In each embodiment, since both Cr and Si are contained, the magnet material has a high thermal decomposition temperature and good thermal stability. Further, it can be seen that the same effect can be obtained even when the mixing ratio of Cr or Si is changed within the range of the present invention. Furthermore, similar effects can be obtained even if the compounding ratio of the substance and the raw material is not in these embodiments, as long as it is within the scope of the present invention. (Ninth to eleventh embodiments) Using the magnet materials of the sixth to eighth embodiments, the temperature is about 770 ° C and the pressure is about 220M.
Hot pressing was performed as Pa to produce magnet bodies, which were set as the ninth to eleventh embodiments, respectively. This creation condition is
Conventionally, the temperature was set to about 550 ° C. and the pressure was set to about 1000 MPa. Therefore, it can be said that the temperature is higher and the pressure is lower than before.

The density (magnet density) of these magnets was about 7.5 to 7.9 g / cm ^{3 as} shown in Table 2. When the coercive force, residual magnetization, and maximum energy product of these magnets were measured, as shown in Table 2, each magnet had a coercive force of about 600 to 900 kA / m and a residual magnetization of about 0.7 kA / m. ~ 0.9T, maximum energy product is about 80
It was confirmed to have excellent magnetic properties of 100 kJ / m ³ .

[0036]

[Table 2]

Therefore, by forming a magnet body using the magnet material of the present invention, it is possible to obtain excellent magnetic properties, and it is possible to produce a dense compact at a low molding pressure because of its high thermal stability. The effect is obtained.

[0038]

As described in detail above, according to the present invention,
It is possible to provide a magnet material which improves the thermal stability of a high-performance magnet having a high saturation magnetization and a large magnetic anisotropy, and capable of producing a dense compact at a low molding pressure with little consumption of a mold.

[Brief description of the drawings]

FIG. 1 is a cross-sectional view of a magnetic material according to a first embodiment of the present invention;
It is a figure which shows a line diffraction pattern.
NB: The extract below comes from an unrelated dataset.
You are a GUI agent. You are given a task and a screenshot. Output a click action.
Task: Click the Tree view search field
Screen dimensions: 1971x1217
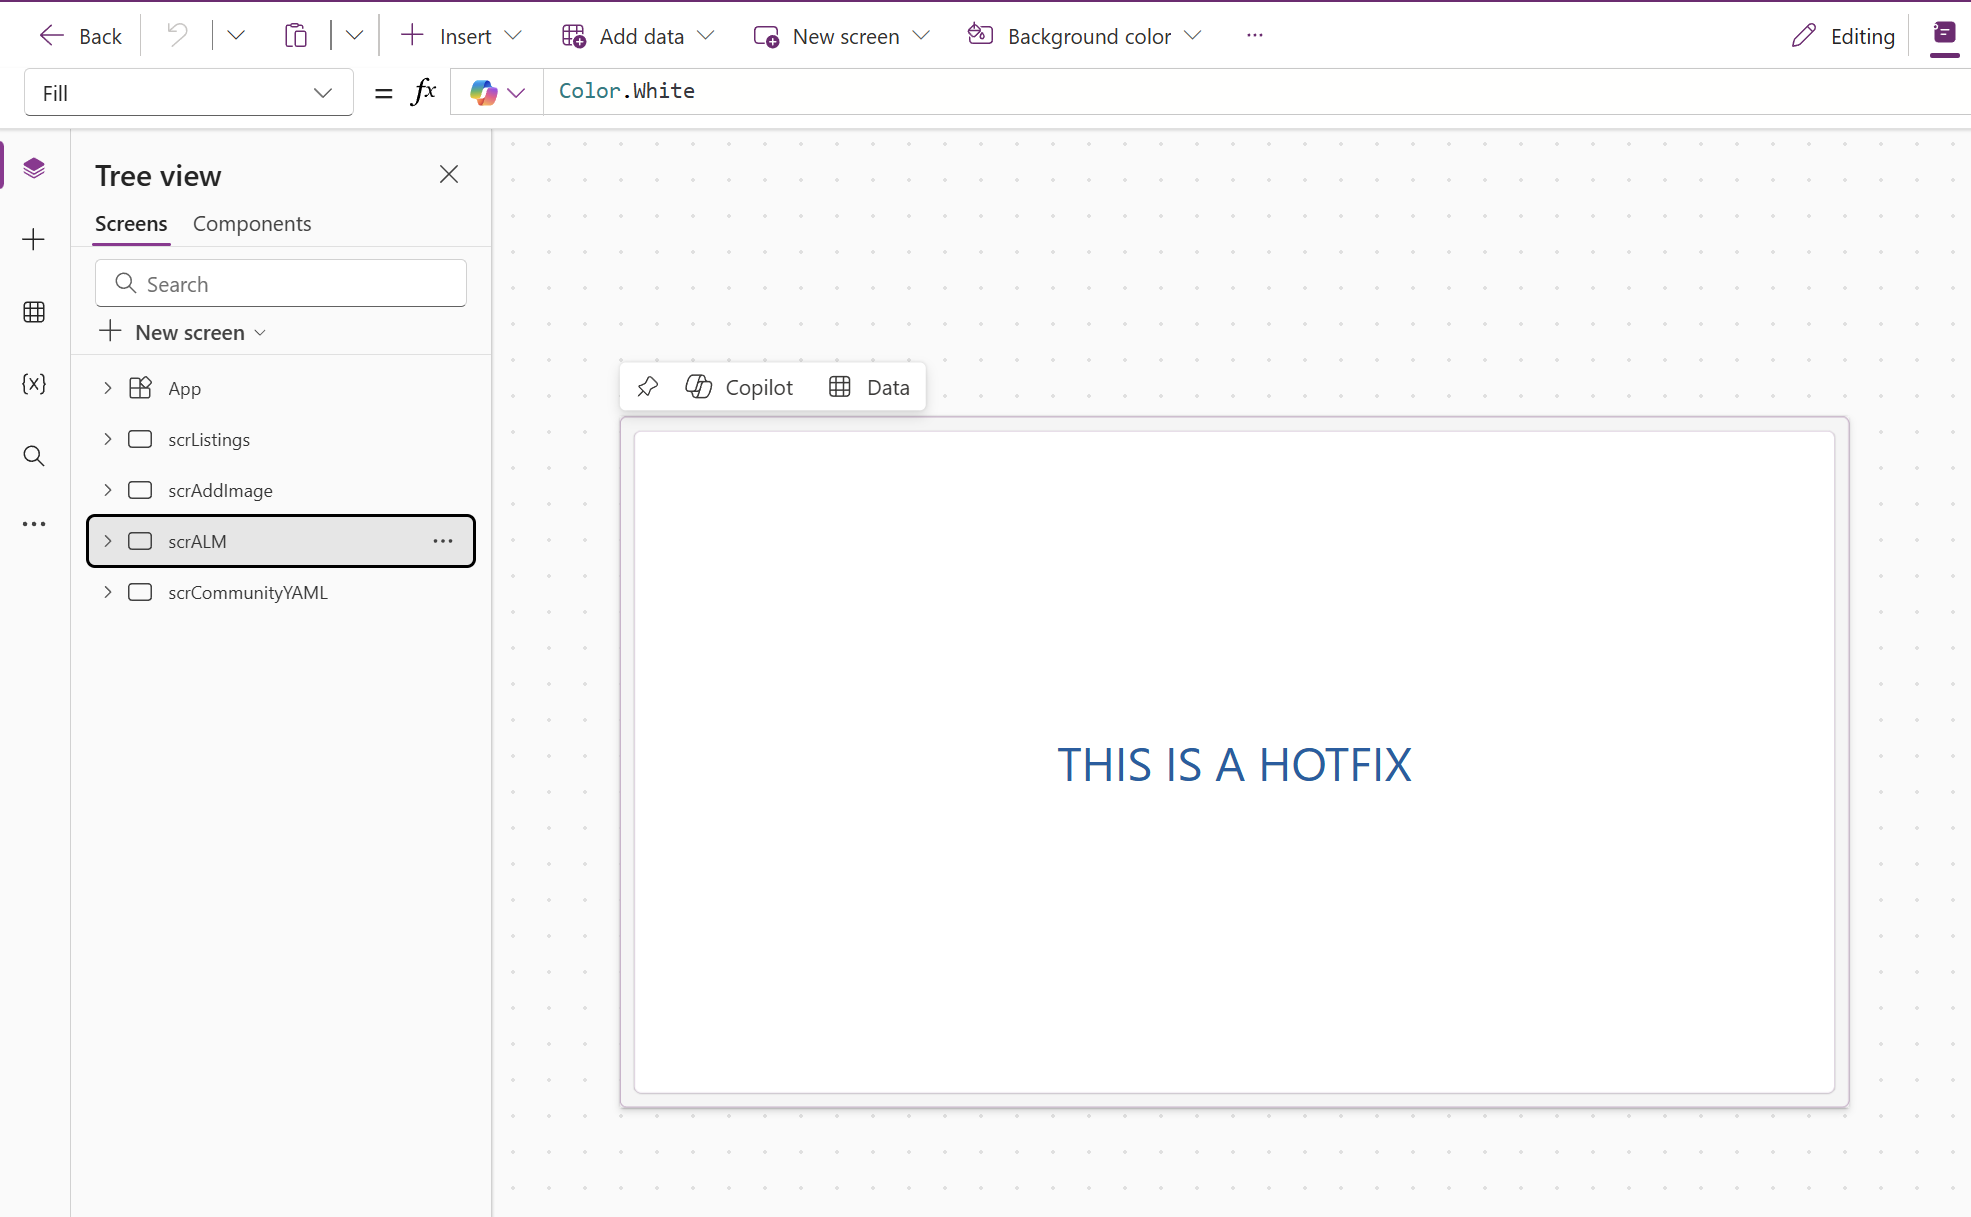tap(281, 283)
FIG. 2 is a graph showing D of the magnet material according to the first embodiment of the present invention.
It is a figure showing an SC measurement result.

 ────────────────────────────────────────────────── ─── Continuing from the front page (72) Inventor Takahiro Hirai 1 Toshiba R & D Center, Komukai Toshiba, Kawasaki-shi, Kanagawa F-term (reference) 4K018 AA12 AA27 AB03 AC03 BA06 BA18 BC01 BD01 DA33 EA02 EA13 FA44 KA45 5E040 AA06 BD01 CA01 HB15 NN01

Claims (4)

[Claims] 1. R _x N _y (Cr _z Si _u M _1-zu ) _1-xy (where R contains at least one element selected from the first group consisting of Y and rare earth elements, and M is Fe and Co
At least one element selected from the second group consisting of 0.04 ≦ x ≦ 0.2, 0.001 ≦ y ≦ 0.
2, 0.005 ≦ z ≦ 0.2, 0.005 ≦ u ≦ 0.2
The magnetic material is a compound represented by the formula: 2. The method according to claim 1, wherein 20% by atom or less of M is
i, V, Mn, Ni, Cu, Zn, Zr, Nb, Mo,
2. The magnet material according to claim 1, wherein said magnet material is substituted with at least one element selected from the third group consisting of Hf, Ta, W, Al, Ga and Ge. 3. A method according to claim 1, wherein 50% by atom or less of said N is H,
2. The magnet material according to claim 1, wherein said magnet material is substituted with at least one element selected from the fourth group consisting of B and C. 4. A Th ₂ Zn ₁₇ type crystal structure or Th ₂ N
claim, characterized in that the i ₁₇ type crystal structure as a main phase 1
4. The magnet material according to any one of claims 1 to 3.